1. Requirements & Scope (5 min)
Functional Requirements
- Producers publish messages to named topics with optional partitioning keys
- Consumers subscribe to topics and read messages in order within each partition
- Support consumer groups — each message is delivered to exactly one consumer within a group (load balancing), but to all groups (broadcast)
- Messages are durably persisted for a configurable retention period (default 7 days)
- Support message replay — consumers can seek to any offset and re-consume
Non-Functional Requirements
- Availability: 99.99% — the messaging backbone cannot go down without cascading failures across the entire platform
- Latency: < 10ms end-to-end for p99 publish-to-consume (single datacenter). Throughput is prioritized over single-message latency.
- Consistency: Messages within a partition are strictly ordered. Across partitions, no ordering guarantee. At-least-once delivery by default; exactly-once semantics available with idempotent producers + transactional consumers.
- Scale: 1M+ messages/sec ingestion, 10TB+ daily throughput, 1000+ topics, 10,000+ partitions across the cluster
- Durability: Zero message loss for acknowledged writes. Replication factor of 3 minimum for production topics.
2. Estimation (3 min)
Traffic
- Write throughput: 1M messages/sec
- Average message size: 1KB
- Write bandwidth: 1M x 1KB = 1 GB/sec ingress
- Replication factor 3: 1 GB/sec x 3 = 3 GB/sec internal replication traffic
- Read throughput: Assume 5 consumer groups on average → 5 GB/sec egress
- Total network: ~9 GB/sec across the cluster
Storage
- Daily ingestion: 1 GB/sec x 86,400 = 86.4 TB/day (before replication)

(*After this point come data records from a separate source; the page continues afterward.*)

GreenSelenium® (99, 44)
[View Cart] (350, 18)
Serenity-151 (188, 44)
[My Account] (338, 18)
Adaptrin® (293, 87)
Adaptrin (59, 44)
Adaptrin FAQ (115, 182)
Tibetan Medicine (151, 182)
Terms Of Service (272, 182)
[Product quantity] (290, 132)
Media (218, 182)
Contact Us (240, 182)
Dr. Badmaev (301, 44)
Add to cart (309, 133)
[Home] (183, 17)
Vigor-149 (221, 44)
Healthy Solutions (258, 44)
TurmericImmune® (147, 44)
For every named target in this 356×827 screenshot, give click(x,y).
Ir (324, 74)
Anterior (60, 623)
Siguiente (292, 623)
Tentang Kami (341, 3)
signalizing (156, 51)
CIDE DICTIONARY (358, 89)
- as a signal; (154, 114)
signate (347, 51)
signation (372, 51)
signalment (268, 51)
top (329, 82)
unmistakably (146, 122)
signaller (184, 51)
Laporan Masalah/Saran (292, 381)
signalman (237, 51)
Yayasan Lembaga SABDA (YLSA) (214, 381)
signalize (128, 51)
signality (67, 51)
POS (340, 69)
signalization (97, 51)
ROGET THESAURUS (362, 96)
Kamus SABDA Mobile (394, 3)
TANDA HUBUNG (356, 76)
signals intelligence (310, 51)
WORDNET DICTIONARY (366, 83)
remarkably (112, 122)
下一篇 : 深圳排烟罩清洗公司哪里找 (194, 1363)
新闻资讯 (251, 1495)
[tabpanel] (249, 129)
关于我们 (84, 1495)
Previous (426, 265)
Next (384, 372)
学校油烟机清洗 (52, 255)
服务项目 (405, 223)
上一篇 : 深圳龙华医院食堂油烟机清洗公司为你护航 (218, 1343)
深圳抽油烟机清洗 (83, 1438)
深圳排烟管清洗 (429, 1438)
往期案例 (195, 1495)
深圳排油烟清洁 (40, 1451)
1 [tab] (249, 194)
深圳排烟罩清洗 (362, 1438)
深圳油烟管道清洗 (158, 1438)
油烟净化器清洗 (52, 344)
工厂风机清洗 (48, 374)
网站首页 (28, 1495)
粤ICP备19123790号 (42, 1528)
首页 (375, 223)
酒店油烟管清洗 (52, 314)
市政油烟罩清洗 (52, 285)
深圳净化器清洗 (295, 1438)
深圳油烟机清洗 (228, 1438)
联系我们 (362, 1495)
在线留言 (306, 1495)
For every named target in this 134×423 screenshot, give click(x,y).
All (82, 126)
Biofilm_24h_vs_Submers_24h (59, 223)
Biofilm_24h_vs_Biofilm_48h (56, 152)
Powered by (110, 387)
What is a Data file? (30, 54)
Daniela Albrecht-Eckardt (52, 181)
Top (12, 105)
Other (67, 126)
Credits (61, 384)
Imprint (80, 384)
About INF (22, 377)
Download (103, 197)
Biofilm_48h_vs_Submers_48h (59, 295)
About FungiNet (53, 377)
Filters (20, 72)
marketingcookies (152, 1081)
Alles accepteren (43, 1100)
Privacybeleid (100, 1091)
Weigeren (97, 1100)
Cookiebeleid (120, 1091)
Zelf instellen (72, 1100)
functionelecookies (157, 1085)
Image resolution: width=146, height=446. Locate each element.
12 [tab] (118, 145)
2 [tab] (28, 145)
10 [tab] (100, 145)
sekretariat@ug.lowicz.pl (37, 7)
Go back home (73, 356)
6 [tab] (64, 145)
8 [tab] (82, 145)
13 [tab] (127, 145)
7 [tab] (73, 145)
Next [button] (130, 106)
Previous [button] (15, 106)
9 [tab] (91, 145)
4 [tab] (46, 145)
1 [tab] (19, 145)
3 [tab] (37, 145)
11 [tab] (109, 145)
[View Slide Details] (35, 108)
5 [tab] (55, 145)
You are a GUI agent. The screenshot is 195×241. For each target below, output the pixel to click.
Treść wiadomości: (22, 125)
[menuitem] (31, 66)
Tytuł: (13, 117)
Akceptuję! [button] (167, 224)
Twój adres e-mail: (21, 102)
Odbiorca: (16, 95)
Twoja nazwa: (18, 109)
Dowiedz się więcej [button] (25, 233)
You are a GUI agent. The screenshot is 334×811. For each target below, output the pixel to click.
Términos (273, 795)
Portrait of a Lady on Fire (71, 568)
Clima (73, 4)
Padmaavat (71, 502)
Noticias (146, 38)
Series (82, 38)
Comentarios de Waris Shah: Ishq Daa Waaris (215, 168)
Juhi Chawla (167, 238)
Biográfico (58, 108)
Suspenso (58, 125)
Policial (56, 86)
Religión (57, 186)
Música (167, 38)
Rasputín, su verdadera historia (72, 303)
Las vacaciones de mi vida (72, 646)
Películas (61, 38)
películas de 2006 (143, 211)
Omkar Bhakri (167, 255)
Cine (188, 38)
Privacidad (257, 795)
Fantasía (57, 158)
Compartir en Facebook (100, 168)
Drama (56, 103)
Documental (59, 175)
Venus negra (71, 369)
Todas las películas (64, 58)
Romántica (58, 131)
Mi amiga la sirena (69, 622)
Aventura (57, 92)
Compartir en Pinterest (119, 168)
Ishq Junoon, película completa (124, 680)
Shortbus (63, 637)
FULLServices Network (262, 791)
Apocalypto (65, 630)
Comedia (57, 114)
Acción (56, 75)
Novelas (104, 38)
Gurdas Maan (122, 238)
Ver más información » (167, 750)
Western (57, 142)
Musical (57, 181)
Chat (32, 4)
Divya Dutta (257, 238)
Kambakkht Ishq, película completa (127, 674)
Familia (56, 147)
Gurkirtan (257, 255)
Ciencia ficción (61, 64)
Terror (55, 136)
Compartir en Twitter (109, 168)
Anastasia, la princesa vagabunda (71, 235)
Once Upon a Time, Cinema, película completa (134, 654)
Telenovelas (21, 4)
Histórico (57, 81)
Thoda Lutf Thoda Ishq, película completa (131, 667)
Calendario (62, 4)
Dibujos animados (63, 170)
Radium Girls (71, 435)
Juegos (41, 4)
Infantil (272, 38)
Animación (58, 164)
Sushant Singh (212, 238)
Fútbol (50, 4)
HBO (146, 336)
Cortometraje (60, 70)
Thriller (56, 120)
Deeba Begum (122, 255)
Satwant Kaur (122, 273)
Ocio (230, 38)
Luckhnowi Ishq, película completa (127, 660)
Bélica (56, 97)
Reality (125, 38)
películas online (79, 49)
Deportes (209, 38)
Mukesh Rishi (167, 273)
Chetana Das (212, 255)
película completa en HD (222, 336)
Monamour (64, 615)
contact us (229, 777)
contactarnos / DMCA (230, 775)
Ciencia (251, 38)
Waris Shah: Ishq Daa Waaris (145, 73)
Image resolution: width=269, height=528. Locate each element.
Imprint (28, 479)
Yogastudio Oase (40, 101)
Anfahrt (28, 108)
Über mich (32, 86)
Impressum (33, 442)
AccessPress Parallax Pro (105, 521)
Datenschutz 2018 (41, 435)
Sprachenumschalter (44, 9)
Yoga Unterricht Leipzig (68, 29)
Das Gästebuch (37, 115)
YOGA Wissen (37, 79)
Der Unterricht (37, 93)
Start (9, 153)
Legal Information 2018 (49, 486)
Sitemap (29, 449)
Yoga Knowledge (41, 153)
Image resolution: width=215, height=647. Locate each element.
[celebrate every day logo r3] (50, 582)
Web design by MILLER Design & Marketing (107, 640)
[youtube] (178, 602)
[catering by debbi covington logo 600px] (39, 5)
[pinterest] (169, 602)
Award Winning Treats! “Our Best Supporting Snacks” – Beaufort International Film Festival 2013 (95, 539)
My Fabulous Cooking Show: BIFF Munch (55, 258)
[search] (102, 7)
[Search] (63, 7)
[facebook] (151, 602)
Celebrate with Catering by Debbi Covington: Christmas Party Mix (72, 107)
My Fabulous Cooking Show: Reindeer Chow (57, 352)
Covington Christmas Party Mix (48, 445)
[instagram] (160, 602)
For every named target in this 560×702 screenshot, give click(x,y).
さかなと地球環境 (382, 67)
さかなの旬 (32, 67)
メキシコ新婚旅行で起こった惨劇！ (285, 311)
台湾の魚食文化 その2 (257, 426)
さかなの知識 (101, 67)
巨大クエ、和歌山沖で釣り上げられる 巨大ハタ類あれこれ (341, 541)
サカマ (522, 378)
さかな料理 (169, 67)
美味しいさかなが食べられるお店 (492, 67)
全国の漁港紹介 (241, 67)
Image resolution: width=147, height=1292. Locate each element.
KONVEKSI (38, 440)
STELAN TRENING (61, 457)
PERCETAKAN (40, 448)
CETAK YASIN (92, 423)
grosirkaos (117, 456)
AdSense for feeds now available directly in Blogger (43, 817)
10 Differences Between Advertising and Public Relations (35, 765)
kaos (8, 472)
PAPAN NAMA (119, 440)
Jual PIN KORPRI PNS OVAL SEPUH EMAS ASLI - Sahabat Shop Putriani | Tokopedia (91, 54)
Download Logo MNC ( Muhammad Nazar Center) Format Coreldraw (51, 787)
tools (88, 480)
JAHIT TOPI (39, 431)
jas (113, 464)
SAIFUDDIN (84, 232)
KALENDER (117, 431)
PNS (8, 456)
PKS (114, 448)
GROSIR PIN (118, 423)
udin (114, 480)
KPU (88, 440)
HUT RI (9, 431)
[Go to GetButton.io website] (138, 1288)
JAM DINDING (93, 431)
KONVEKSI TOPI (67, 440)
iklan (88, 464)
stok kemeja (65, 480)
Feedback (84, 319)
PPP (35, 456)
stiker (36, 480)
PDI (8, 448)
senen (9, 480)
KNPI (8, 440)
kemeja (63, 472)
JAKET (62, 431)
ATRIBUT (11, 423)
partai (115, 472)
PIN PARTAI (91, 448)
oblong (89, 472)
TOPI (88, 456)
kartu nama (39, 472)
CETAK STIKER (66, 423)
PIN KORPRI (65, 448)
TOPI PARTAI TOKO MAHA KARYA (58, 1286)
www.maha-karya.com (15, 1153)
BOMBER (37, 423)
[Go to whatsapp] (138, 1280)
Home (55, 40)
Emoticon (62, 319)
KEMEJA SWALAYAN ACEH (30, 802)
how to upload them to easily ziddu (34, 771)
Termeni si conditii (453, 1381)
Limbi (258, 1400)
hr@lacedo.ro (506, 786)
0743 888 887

- With replication factor 3: 259 TB/day
- 7-day retention: 1.8 PB raw storage
- Each broker: 12 x 4TB SSDs = 48TB per broker → need ~38 brokers for storage alone
- In practice: 50-60 brokers (headroom for CPU, network, rebalancing)
Partitions
- 1000 topics x average 10 partitions = 10,000 partitions
- Each partition is an append-only log segment on disk
- Partition leader handles all reads/writes → must balance leaders evenly across brokers
3. API Design (3 min)
Producer API
// Publish a message
POST /topics/{topic}/messages
Body: {
"key": "user_123", // optional partition key
"value": "<base64-encoded payload>",
"headers": {"trace_id": "abc"}, // optional metadata
"partition": null // null = use key hash; int = explicit partition
}
Response 200: {
"topic": "user-events",
"partition": 7,
"offset": 48291034,
"timestamp": 1708632060000
}
// Batch publish (preferred for throughput)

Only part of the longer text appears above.